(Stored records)

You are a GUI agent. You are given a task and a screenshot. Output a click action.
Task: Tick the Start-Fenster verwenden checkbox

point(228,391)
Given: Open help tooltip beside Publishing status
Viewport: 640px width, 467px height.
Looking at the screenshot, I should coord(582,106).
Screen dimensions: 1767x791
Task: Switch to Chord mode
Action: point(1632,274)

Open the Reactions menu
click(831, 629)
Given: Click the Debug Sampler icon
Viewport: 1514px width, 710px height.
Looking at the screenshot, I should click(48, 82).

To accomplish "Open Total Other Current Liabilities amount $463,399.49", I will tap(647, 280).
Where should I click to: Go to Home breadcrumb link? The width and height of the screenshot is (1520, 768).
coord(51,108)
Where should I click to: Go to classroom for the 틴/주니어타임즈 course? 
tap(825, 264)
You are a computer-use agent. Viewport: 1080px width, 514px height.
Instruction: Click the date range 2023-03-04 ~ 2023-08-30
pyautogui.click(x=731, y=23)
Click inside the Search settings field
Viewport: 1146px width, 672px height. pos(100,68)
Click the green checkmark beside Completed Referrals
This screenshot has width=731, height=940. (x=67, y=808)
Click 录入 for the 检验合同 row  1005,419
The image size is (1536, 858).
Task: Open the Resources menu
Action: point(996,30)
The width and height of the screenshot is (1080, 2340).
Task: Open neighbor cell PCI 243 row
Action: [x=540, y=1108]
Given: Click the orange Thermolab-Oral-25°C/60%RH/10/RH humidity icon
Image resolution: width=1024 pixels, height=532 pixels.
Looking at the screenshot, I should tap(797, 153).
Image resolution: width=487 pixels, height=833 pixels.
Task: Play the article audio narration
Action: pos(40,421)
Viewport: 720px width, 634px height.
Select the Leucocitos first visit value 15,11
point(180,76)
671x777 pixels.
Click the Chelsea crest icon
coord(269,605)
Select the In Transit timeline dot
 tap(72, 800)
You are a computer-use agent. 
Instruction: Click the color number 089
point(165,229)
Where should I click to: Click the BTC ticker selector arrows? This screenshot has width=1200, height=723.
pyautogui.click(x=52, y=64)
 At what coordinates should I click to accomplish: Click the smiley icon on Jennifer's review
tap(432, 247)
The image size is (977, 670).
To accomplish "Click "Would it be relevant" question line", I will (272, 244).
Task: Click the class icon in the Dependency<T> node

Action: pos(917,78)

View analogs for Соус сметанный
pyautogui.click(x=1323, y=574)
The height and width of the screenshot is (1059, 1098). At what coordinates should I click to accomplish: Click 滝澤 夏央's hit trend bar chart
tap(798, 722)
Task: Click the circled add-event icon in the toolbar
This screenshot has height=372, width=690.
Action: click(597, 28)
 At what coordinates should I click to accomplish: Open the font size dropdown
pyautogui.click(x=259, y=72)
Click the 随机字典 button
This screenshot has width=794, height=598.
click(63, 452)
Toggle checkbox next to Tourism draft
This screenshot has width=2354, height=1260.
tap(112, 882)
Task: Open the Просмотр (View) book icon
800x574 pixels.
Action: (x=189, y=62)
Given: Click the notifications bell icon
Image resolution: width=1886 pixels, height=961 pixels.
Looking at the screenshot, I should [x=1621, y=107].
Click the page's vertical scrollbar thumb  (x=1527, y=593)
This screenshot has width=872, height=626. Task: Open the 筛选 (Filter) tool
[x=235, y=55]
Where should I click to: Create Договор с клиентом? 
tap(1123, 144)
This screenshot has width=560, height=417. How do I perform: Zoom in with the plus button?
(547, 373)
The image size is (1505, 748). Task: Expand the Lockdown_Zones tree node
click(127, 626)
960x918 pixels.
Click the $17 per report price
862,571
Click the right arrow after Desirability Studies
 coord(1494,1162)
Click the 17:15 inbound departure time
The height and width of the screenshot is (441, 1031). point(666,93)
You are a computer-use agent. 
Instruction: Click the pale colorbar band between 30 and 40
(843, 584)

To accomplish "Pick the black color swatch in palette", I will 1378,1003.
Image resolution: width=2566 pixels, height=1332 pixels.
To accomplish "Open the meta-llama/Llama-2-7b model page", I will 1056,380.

▶ PROBLEM TO WORK ON
Where the line containing "Instruction: Click the pale" appears, start copying, and go on exactly through the last line of the data.

▶ OUTPUT BELOW
Instruction: Click the pale colorbar band between 30 and 40
(843, 584)

To accomplish "Pick the black color swatch in palette", I will 1378,1003.
Image resolution: width=2566 pixels, height=1332 pixels.
To accomplish "Open the meta-llama/Llama-2-7b model page", I will 1056,380.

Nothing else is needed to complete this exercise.